PROBLEM STATEMENT.
Copy out each of the lines below word for word, keeping every number and symbol the same.

INFORMATION SHOWN.
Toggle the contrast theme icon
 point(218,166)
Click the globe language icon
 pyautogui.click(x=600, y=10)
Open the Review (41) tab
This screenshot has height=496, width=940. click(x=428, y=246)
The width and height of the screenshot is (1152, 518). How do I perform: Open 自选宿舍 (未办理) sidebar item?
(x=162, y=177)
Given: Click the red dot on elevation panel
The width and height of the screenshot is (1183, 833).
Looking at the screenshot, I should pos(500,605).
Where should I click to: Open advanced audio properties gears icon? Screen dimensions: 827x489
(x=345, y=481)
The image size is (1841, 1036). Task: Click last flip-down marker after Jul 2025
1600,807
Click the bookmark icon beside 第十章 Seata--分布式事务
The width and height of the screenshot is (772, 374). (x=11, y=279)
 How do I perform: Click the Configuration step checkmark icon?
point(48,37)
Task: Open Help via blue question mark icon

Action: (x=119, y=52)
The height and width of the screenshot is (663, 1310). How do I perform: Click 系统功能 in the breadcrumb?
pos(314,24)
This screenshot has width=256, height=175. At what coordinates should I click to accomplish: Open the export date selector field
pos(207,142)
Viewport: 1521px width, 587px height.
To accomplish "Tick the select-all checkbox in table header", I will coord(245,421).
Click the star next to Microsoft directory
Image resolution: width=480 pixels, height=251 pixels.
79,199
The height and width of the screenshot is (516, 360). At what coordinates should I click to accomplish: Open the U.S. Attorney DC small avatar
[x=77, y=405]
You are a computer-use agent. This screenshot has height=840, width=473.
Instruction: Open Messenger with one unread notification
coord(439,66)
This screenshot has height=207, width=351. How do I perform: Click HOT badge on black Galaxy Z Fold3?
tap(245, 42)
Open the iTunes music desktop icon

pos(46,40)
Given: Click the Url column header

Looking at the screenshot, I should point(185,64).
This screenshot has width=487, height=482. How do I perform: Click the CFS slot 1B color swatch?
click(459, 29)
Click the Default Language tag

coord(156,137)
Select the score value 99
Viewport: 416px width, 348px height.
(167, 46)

WORKED SOLUTION.
Toggle the contrast theme icon
 point(218,166)
Click the globe language icon
 pyautogui.click(x=600, y=10)
Open the Review (41) tab
This screenshot has height=496, width=940. click(x=428, y=246)
The width and height of the screenshot is (1152, 518). How do I perform: Open 自选宿舍 (未办理) sidebar item?
(x=162, y=177)
Given: Click the red dot on elevation panel
The width and height of the screenshot is (1183, 833).
Looking at the screenshot, I should pos(500,605).
Where should I click to: Open advanced audio properties gears icon? Screen dimensions: 827x489
(x=345, y=481)
The image size is (1841, 1036). Task: Click last flip-down marker after Jul 2025
1600,807
Click the bookmark icon beside 第十章 Seata--分布式事务
The width and height of the screenshot is (772, 374). (x=11, y=279)
 How do I perform: Click the Configuration step checkmark icon?
point(48,37)
Task: Open Help via blue question mark icon

Action: (x=119, y=52)
The height and width of the screenshot is (663, 1310). How do I perform: Click 系统功能 in the breadcrumb?
pos(314,24)
This screenshot has width=256, height=175. At what coordinates should I click to accomplish: Open the export date selector field
pos(207,142)
Viewport: 1521px width, 587px height.
To accomplish "Tick the select-all checkbox in table header", I will coord(245,421).
Click the star next to Microsoft directory
Image resolution: width=480 pixels, height=251 pixels.
79,199
The height and width of the screenshot is (516, 360). At what coordinates should I click to accomplish: Open the U.S. Attorney DC small avatar
[x=77, y=405]
You are a computer-use agent. This screenshot has height=840, width=473.
Instruction: Open Messenger with one unread notification
coord(439,66)
This screenshot has height=207, width=351. How do I perform: Click HOT badge on black Galaxy Z Fold3?
tap(245, 42)
Open the iTunes music desktop icon

pos(46,40)
Given: Click the Url column header

Looking at the screenshot, I should point(185,64).
This screenshot has width=487, height=482. How do I perform: Click the CFS slot 1B color swatch?
click(459, 29)
Click the Default Language tag

coord(156,137)
Select the score value 99
Viewport: 416px width, 348px height.
(167, 46)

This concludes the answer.